RECORDS PROVIDED
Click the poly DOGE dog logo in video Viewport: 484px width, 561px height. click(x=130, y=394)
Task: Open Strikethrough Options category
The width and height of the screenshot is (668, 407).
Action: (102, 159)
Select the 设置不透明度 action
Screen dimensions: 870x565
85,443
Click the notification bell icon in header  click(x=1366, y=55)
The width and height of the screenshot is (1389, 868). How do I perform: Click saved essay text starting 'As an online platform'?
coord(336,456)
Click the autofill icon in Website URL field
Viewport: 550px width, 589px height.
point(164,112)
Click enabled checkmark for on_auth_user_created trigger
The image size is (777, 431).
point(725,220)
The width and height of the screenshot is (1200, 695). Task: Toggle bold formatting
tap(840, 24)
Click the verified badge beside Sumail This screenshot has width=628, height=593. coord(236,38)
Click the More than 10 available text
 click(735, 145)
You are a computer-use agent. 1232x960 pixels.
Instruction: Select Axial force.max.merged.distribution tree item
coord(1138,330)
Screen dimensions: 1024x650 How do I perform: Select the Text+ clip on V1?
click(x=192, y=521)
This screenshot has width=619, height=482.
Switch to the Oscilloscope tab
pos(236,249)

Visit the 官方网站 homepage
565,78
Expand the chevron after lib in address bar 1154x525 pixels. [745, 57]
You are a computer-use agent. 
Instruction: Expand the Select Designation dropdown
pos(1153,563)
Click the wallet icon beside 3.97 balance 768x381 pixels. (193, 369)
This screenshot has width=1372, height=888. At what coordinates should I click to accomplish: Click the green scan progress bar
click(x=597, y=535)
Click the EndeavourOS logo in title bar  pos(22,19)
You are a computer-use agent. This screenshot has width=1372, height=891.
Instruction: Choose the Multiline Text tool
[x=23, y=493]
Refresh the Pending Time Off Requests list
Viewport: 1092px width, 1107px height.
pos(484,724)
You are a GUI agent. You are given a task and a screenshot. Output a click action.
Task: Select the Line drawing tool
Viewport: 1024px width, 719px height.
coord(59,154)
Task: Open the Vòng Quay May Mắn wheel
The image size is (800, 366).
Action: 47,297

EXERCISE REQUIREMENTS
Render each line of the records above as a JSON list of strings, one string per line. Leave out the blank lines.

FINISHED EXERCISE
[
  "Click the poly DOGE dog logo in video Viewport: 484px width, 561px height. click(x=130, y=394)",
  "Task: Open Strikethrough Options category",
  "The width and height of the screenshot is (668, 407).",
  "Action: (102, 159)",
  "Select the 设置不透明度 action",
  "Screen dimensions: 870x565",
  "85,443",
  "Click the notification bell icon in header  click(x=1366, y=55)",
  "The width and height of the screenshot is (1389, 868). How do I perform: Click saved essay text starting 'As an online platform'?",
  "coord(336,456)",
  "Click the autofill icon in Website URL field",
  "Viewport: 550px width, 589px height.",
  "point(164,112)",
  "Click enabled checkmark for on_auth_user_created trigger",
  "The image size is (777, 431).",
  "point(725,220)",
  "The width and height of the screenshot is (1200, 695). Task: Toggle bold formatting",
  "tap(840, 24)",
  "Click the verified badge beside Sumail This screenshot has width=628, height=593. coord(236,38)",
  "Click the More than 10 available text",
  " click(735, 145)",
  "You are a computer-use agent. 1232x960 pixels.",
  "Instruction: Select Axial force.max.merged.distribution tree item",
  "coord(1138,330)",
  "Screen dimensions: 1024x650 How do I perform: Select the Text+ clip on V1?",
  "click(x=192, y=521)",
  "This screenshot has width=619, height=482.",
  "Switch to the Oscilloscope tab",
  "pos(236,249)",
  "Visit the 官方网站 homepage",
  "565,78",
  "Expand the chevron after lib in address bar 1154x525 pixels. [745, 57]",
  "You are a computer-use agent. ",
  "Instruction: Expand the Select Designation dropdown",
  "pos(1153,563)",
  "Click the wallet icon beside 3.97 balance 768x381 pixels. (193, 369)",
  "This screenshot has width=1372, height=888. At what coordinates should I click to accomplish: Click the green scan progress bar",
  "click(x=597, y=535)",
  "Click the EndeavourOS logo in title bar  pos(22,19)",
  "You are a computer-use agent. This screenshot has width=1372, height=891.",
  "Instruction: Choose the Multiline Text tool",
  "[x=23, y=493]",
  "Refresh the Pending Time Off Requests list",
  "Viewport: 1092px width, 1107px height.",
  "pos(484,724)",
  "You are a GUI agent. You are given a task and a screenshot. Output a click action.",
  "Task: Select the Line drawing tool",
  "Viewport: 1024px width, 719px height.",
  "coord(59,154)",
  "Task: Open the Vòng Quay May Mắn wheel",
  "The image size is (800, 366).",
  "Action: 47,297"
]